ところが次の『夏期限定トロピカルパフェ事件』で、読者は驚倒することになる。話が思いもよらぬ方向にゴロリと転がったからである。このシリーズ第二作は、前作に続いて連作短編集の形式をとっており、最初のうちは前作同様、可愛らしい日常の謎を扱っていた。しかし最後の最後で、小佐内さんが誘拐されるという大事件が起きる。「互恵関係」とか何とか言いながら、お前やっぱ小佐内さんのことが好きなんだろウリウリ、とやりたくなる小鳩くんが彼女を助けるため、ヒロイックに(でもちょっと抜けてる感じで)立ち上がる――なんて話になれば、誰も一向に驚かなかったんですがね。でも、そんな平穏なもんじゃなかった。本書の終盤で立ち込める「暗雲」は、あまりにもシビアでシリアスである。私のような老いぼれは、青春小説を読むと「おおやっとるやっとる。若いもんはええのう」と、嫌らしい薄ら笑いを浮かべがちだが、それが瞬時に引っ込んだ。小鳩常悟朗の圧倒的な「名探偵」っぷりと、小佐内ゆきの不気味な存在感が対峙され、その果てに名探偵という存在の難しさが浮かび上がって来る。これに痺れない本格ミステリ・ファンはいないだろう。
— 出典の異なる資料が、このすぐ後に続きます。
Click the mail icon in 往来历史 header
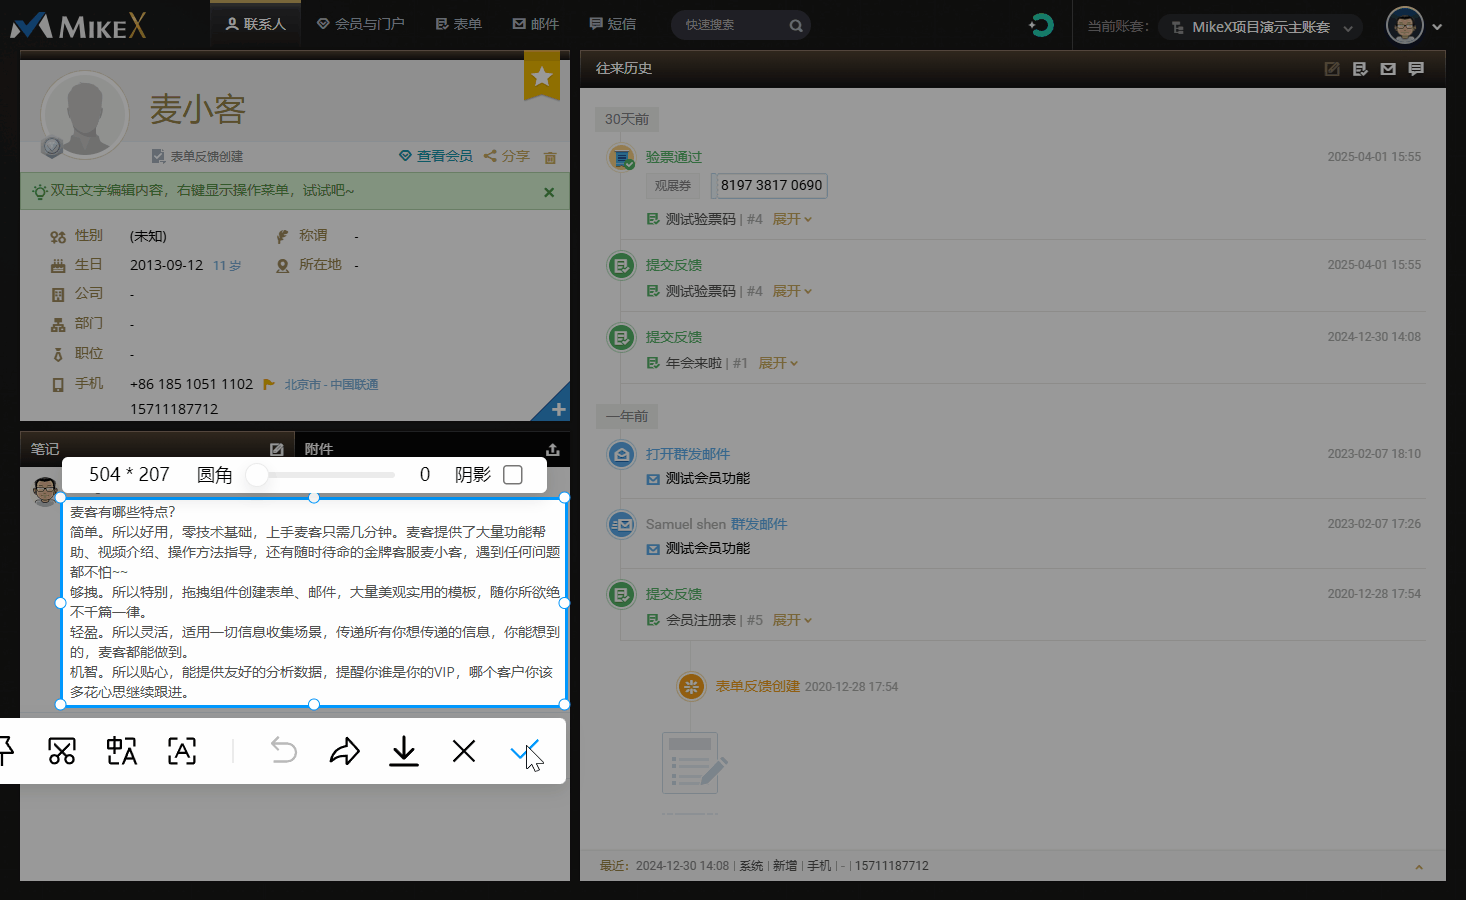This screenshot has height=900, width=1466. point(1388,69)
しかしこれ以上内容に踏み込むと、『夏期限定』最大のネタばらしになるんで、ちょっと書けません。シリーズが本当に面白くなるのは『夏期限定』からなのに、第二作の未読者にはそれを具体的に紹介できないのだ。これでは、『春期限定』だけ手にとって「自分には関係ない作品だな」と決め込んで見捨てた読者がいても、説得できないではないか! こういう作品が途中にあるシリーズって、紹介者泣かせなんですよねえ。
なお、『夏期限定』の解説者は小池啓介さんだが、この解説はシリーズの本質をズバリと突くすばらしいものであり、「解説を読んでシリーズを読むかどうか決める」人は、『春期限定』ではなく『夏期限定』の解説を読んでください。
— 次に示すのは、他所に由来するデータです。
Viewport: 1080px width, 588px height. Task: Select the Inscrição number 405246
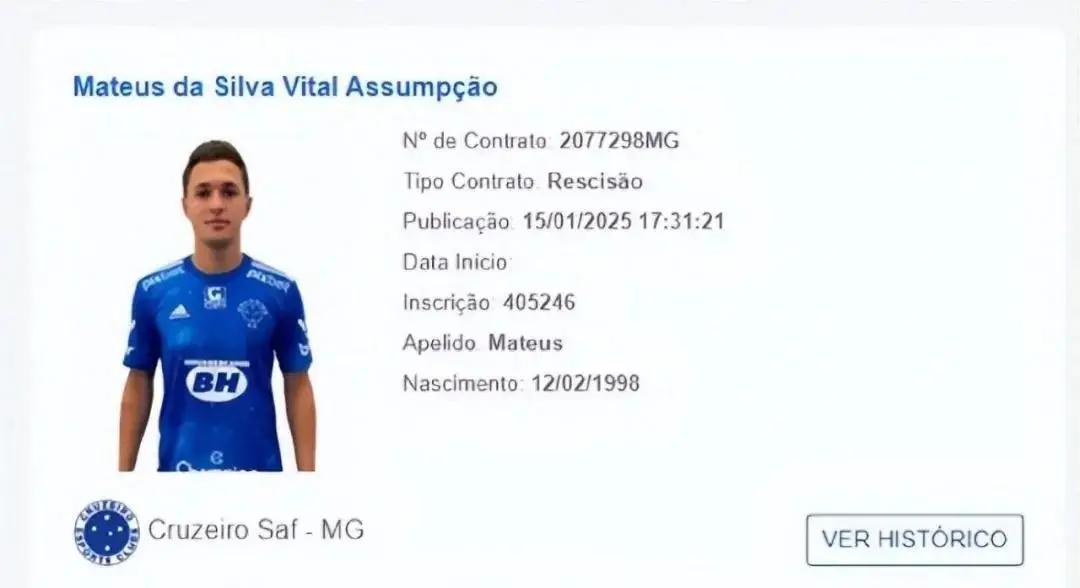pos(539,302)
しかし、米澤穂信は『夏期限定』で急変したわけではない。それ以前から兆候はあったのである。『春期限定』と『夏期限定』の間に、彼は《古典部シリーズ》第三作『クドリャフカの順番』(角川書店)と、《S&Rシリーズ》の『犬はどこだ』(創元推理文庫)を上梓した。そして特に後者は、人間の暗部をもじゅうぶん描き出した作品となり、読者に「この人はこういう作品も書けるのか」と認識を改めさせている。更に米澤穂信は、各種インタビューに答えて、自分は思春期の人間が持つ「全能感」を中心テーマに据えていることを明らかにし始めた。
思春期の人間は、自分が特別な人間であるとか、他の奴らは阿呆だとか、何だかよくわからない根拠なき自信を抱きがちである。その過剰な自意識と、その揺れをテーマにするのだから、作者が登場人物に対して意地悪にならないわけがない。またそれはよく読めば、『氷菓』『愚者のエンドロール』『さよなら妖精』『春期限定』から確かに出ていた。支度は整っていたのだ。『夏期限定』は、それが誰でもわかる形で噴出した最初の一例である。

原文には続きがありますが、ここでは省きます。